-------- 本文抜粋 --------
だいぶ前のことになりますが、
次男が生後3ヶ月のとき37度台の熱を出しました。
少々咳もありましたが、
直に治るだろうと思いしばらく様子を見ていました。
一時的に熱は下がったものの、
その後再び37度台に上がってきました。

こんな状態が一週間近く続いたので、
これは家で診る限界だと判断し、病院に連れて行きました。
レントゲンを撮ると見事な肺炎でした。

すぐさま入院となり、抗生剤の点滴が始まりました。
すると次の日には解熱し、
1週間後には肺炎も治癒しました。
これで家に帰れると思いきや、
主治医からストップがかかったのです。

入院中ずっと妻が付き添い、
母乳をあげていたのですが、
入院のストレスからか母乳の出が悪くなってしまい、
そのせいで入院時よりも
体重が減ってしまっていたのです。

妻の母乳が出にくくなってしまったのは
入院によるストレスなので、
家に帰ればまた出るようになるから
問題ないと私は言ったのですが、
主治医は、
もともと母乳はあまり出ていなかった可能性もあるので、
とにかく体重が戻るまで入院して下さいと言うのです。
-------- 検討する記録 --------
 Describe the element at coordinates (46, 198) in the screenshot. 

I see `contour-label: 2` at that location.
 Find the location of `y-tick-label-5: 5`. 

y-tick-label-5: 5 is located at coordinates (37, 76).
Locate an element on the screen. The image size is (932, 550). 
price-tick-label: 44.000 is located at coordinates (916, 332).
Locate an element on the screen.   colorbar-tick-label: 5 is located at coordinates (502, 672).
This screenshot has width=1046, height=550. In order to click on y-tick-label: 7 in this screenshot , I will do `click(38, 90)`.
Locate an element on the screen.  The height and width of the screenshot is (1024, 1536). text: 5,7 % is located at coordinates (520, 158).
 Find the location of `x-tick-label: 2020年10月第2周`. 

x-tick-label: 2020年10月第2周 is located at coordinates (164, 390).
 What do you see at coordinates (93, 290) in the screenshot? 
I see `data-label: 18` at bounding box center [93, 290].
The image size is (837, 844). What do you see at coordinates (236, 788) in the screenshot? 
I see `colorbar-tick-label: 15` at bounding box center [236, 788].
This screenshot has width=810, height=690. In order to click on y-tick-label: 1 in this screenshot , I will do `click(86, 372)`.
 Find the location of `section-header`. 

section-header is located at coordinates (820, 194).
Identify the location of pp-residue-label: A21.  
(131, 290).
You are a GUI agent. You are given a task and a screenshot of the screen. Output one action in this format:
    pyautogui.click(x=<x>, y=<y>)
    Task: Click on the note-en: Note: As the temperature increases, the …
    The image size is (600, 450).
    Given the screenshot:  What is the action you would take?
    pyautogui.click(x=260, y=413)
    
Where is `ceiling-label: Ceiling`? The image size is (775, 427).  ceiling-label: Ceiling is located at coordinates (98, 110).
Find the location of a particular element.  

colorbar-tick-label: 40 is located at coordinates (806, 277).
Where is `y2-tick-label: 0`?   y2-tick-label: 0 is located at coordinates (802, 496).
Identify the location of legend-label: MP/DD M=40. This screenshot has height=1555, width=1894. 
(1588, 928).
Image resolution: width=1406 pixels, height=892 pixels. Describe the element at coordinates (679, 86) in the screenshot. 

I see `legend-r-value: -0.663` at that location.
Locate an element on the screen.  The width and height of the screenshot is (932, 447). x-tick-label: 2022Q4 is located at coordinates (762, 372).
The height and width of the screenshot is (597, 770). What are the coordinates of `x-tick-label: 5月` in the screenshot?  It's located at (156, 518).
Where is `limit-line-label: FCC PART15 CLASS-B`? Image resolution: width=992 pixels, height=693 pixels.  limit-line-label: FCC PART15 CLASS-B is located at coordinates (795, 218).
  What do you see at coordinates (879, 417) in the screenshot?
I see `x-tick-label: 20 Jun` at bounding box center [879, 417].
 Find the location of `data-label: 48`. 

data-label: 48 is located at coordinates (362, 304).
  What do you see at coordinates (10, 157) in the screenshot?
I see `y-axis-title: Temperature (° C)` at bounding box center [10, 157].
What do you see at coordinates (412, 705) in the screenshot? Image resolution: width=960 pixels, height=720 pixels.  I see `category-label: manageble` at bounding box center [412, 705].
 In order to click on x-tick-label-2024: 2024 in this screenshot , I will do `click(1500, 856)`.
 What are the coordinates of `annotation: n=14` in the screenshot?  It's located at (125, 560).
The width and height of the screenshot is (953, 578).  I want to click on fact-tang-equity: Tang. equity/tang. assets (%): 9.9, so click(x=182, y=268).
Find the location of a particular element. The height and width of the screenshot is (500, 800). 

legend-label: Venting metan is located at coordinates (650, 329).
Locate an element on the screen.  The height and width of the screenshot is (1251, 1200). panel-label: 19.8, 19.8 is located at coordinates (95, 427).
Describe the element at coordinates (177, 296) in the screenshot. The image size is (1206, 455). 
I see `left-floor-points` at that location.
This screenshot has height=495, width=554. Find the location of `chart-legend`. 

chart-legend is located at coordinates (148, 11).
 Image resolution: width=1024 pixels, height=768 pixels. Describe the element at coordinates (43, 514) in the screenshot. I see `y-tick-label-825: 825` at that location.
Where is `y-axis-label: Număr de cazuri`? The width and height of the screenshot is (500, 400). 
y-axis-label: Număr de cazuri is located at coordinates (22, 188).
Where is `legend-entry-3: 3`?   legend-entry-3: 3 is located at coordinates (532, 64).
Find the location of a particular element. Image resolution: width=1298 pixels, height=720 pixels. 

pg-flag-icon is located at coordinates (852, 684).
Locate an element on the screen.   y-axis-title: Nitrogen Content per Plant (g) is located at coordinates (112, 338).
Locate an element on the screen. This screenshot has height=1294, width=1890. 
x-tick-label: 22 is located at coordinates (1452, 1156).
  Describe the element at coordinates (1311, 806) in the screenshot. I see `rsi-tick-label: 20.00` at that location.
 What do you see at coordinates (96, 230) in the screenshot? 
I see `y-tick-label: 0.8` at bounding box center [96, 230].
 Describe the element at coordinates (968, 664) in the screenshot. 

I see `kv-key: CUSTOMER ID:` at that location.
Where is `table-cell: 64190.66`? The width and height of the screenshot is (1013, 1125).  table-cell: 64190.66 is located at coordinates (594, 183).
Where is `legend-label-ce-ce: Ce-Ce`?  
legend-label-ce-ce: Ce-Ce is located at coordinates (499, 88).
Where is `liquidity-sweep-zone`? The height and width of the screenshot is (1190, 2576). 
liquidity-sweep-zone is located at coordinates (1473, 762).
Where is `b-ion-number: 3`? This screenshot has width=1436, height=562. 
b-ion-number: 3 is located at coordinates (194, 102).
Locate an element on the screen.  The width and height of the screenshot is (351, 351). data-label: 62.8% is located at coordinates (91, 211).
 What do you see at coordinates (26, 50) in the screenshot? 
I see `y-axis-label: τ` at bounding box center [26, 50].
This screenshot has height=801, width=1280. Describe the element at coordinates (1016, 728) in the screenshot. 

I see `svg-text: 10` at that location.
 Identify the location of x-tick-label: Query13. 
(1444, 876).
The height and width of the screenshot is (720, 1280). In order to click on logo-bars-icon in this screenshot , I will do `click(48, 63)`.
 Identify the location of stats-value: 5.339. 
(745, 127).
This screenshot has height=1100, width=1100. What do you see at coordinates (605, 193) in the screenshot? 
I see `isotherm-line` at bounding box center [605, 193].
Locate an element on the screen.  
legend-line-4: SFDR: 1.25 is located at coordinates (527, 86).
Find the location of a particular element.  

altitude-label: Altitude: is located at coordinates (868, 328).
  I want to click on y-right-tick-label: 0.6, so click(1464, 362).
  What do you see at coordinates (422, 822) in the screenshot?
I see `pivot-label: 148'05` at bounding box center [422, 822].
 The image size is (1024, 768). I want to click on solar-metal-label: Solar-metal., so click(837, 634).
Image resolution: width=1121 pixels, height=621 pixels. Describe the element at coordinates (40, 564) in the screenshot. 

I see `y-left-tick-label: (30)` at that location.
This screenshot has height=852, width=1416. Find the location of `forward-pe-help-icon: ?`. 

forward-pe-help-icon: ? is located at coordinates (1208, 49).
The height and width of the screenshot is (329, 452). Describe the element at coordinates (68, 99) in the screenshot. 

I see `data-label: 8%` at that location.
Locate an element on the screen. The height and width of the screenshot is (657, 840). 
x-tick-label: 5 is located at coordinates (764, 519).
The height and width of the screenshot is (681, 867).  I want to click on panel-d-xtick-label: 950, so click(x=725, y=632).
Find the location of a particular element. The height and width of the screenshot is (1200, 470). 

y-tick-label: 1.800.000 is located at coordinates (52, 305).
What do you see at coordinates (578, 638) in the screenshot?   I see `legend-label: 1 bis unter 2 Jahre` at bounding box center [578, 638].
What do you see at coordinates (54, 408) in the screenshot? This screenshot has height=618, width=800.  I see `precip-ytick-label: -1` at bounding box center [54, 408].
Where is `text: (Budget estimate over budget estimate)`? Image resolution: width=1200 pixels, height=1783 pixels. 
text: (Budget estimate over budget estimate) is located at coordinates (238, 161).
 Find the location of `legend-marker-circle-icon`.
--------
▸ **取り組む課題**
1. 次男の肺炎入院についての本文によると、抗生剤の点滴が始まった次の日、次男の熱はどうなりましたか。
2. 次男の肺炎入院についての本文から、「少々咳もありましたが、」で始まり「すぐさま入院となり、抗生剤の点滴が始まりました。」で終わる部分を一字一句たがえずに書き写しなさい。

▸ **課題の解答**
1. 次の日には解熱しました。

2.
少々咳もありましたが、
直に治るだろうと思いしばらく様子を見ていました。
一時的に熱は下がったものの、
その後再び37度台に上がってきました。

こんな状態が一週間近く続いたので、
これは家で診る限界だと判断し、病院に連れて行きました。
レントゲンを撮ると見事な肺炎でした。

すぐさま入院となり、抗生剤の点滴が始まりました。